I'm having trouble migrating an Azure Container App environment from "consumption only" to "workload profile". My setup is a Hub-Spoke scenario where the spoke contains the container app environment which is connected to a VNET/Subnet in the 10.70.10.0/23 range. All containers in the "consumption only" scenario also got an IP in this range. There is a route table connected to the subnet which routes all traffic to the firewall in the peered hub VNET. This all worked fine. See image below. After migrating to the "workload profile" all containers get an 100.100.x.x IP. There seems to be no traffic routed to though the route table anymore. I cannot reach any of the on prem services anymore an there seems to traffic coming in on the firewall as well.

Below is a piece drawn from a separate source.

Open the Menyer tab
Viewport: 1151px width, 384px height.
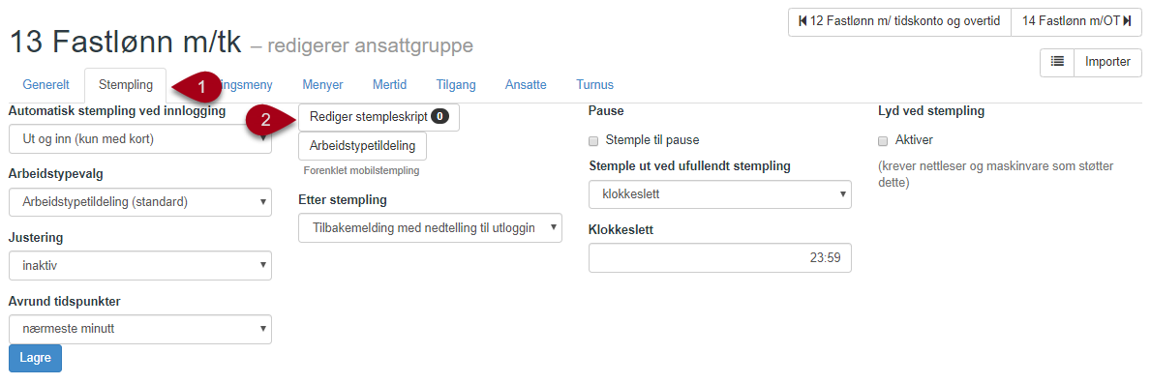pyautogui.click(x=322, y=84)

This was a good troubleshooting you did , I am converting our conversation as answer for someone having similar issue in SO. Please feel free to add your points.
The root cause is that custom traffic selectors in the VPN connections weren’t forwarding the new 100.100.0.0/16
range for the container apps.
To resolve this
# Create VNet Hub
az network vnet create \
--name VNetHub \
--resource-group arkorg \
--address-prefixes 10.70.0.0/23 \
--subnet-name GatewaySubnet \
--subnet-prefixes 10.70.0.0/24
# Create VNet Spoke
az network vnet create \
--name VNetSpoke \
--resource-group arkorg \
--address-prefixes 10.70.10.0/23 \
--subnet-name SpokeSubnet \
--subnet-prefixes 10.70.10.0/24
# Create Static Public IP for the VPN Gateway
az network public-ip create \
--resource-group arkorg \
--name myVpnGatewayIP \
--allocation-method Static \
--sku Standard
# Create the VPN Gateway
az network vnet-gateway create \
--resource-group arkorg \
--name VNetGateway \
--public-ip-address myVpnGatewayIP \
--vnet VNetHub \
--gateway-type Vpn \
--vpn-type RouteBased \
--sku VpnGw1 \
--no-wait
# Peer VNetHub to VNetSpoke
az network vnet peering create \
--name HubToSpoke \
--resource-group arkorg \
--vnet-name VNetHub \
--remote-vnet VNetSpoke \
--allow-vnet-access
# Peer VNetSpoke to VNetHub
az network vnet peering create \
--name SpokeToHub \
--resource-group arkorg \
--vnet-name VNetSpoke \
--remote-vnet VNetHub \
--allow-vnet-access
# Create Route Table
az network route-table create \
--name SpokeRouteTable \
--resource-group arkorg \
--location eastus
# Add Route to VPN Gateway
az network route-table route create \
--resource-group arkorg \
--route-table-name SpokeRouteTable \
--name RouteToVPN \
--address-prefix 0.0.0.0/0 \
--next-hop-type VirtualAppliance \
--next-hop-ip-address 10.70.1.4 # Replace with your actual VPN gateway private IP
# Associate Route Table with Spoke Subnet
az network vnet subnet update \
--vnet-name VNetSpoke \
--name SpokeSubnet \
--resource-group arkorg \
--route-table SpokeRouteTable
Delegate the Subnet to Microsoft.App/Environments (this will allow Azure Container Apps to manage the subnet)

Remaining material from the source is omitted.